Friday Rant On Sanctions and Iran, Safe From My Livingroom

Mahmoud Abbas
Peter Beinart

"America doesn't have as much money and power as we once thought. We can no longer conduct foreign policy on a blank check." - Peter Beinart

It turns out that the Israeli commando raid on the humanitarian flotilla almost upset the UN vote on sanctions against Iran. Iran was pretty desperate to sink the sanction vote, they don't want to appear as having an increasingly hardliner government, nor do they want to become more isolated economically. Most of all, the Revolutionary Guards don't want any of their profits cut, now that they have wrestled their way in charge of everything. Iran was all set to bring one of their own cargo ships and try to float it past the blockade into Gaza. They viewed it as another source of freedom denied for the citizens of Gaza, others saw it as provocation towards WW111. I read a report that Hamas had sent a team of frogmen to rescue one of the flotilla ships, but they were captured by Israeli commandos. This seems kinda untrue, just from the standpoint that Hamas would have frogmen...

Israel went on the record with the NY Times, claiming that they helped influence China's decision to vote for the sanctions: "In February, a high-level Israeli delegation traveled to Beijing to present alleged evidence of Iran’s atomic ambitions. Then they unveiled the ostensible purpose of their visit: to explain in sobering detail the economic impact to China from an Israeli strike on Iran — an attack Israel has suggested is all but inevitable should the international community fail to stop Iran from assembling a nuclear weapon.

“The Chinese didn’t seem too surprised by the evidence we showed them, but they really sat up in their chairs when we described what a pre-emptive attack would do to the region and on oil supplies they have come to depend on,” said an Israeli official with knowledge of the meeting and who asked for anonymity so as not to upset his Chinese counterparts.

Whether the Israeli show-and-tell persuaded Beijing to join the proposed sanctions announced by the White House late last month may never be known. But the episode demonstrates how Israel — a small country with limited influence on China — has found ways to engage an emerging superpower whose geopolitical heft is increasingly vital to the Jewish state." Israel's willingness to go behind our back to get what it wants could easily have gone the other way, as China has typically reacted badly to bullying behavior.
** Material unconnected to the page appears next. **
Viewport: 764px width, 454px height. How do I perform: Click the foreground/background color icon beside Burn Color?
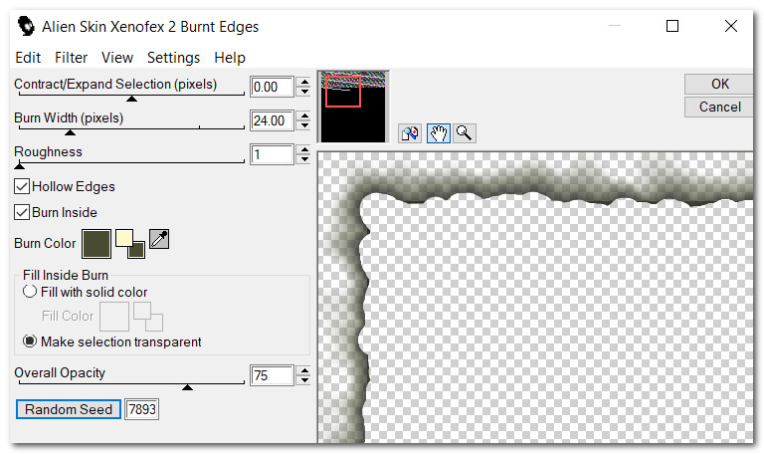tap(130, 243)
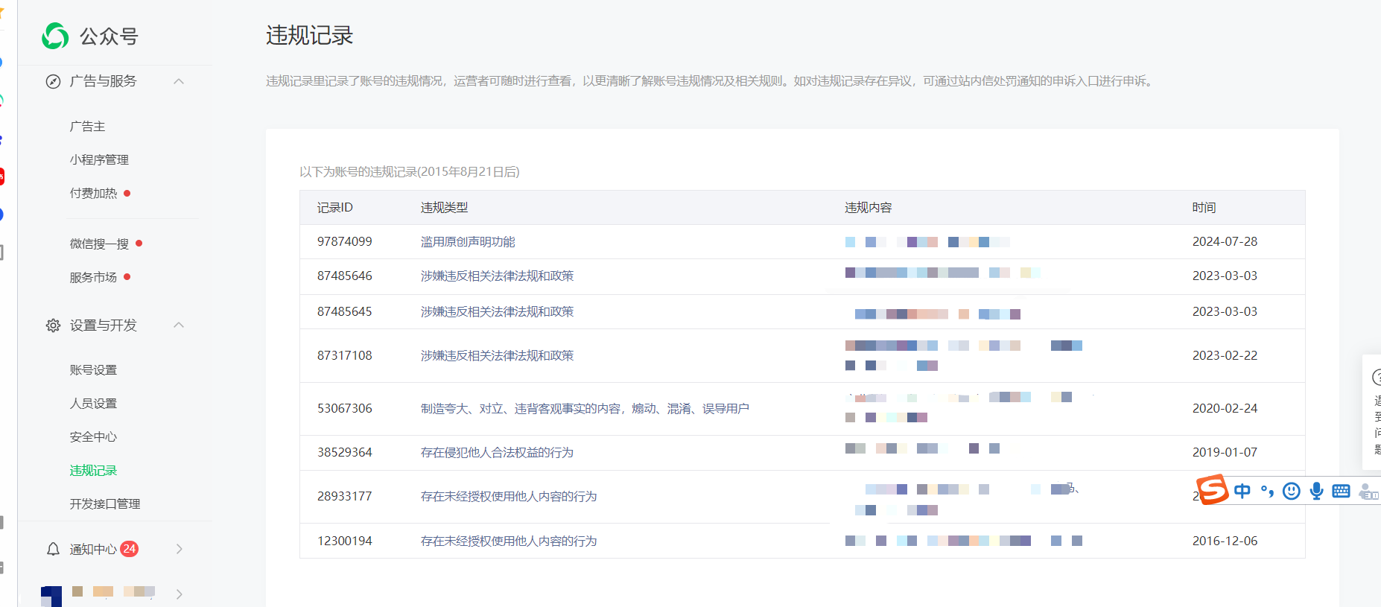
Task: Click the gear icon beside 设置与开发
Action: 53,325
Mahmoud Ahmadinejad later claimed that the US bullied China into voter their way, but it seems that China's leadership didn't appreciate his comments. While he was in Shanghai for the world Expo this week, he was snubbed by China's leaders, no meetings or press conferences took place, he was ignored and left to wander the Expo with his entourage. China had a more forceful reaction to America's selling munitions to Taiwan, by not allowing Sec of Defense Robert Gates to visit, and claiming that he sees the Chinese military as the enemy, not as friends... Ahmadinejad also tried to talk tough towards Russia, warning them not to make an enemy in Iran, but Dmitry Medvedev laughed at him and told him not to engage in demagoguery...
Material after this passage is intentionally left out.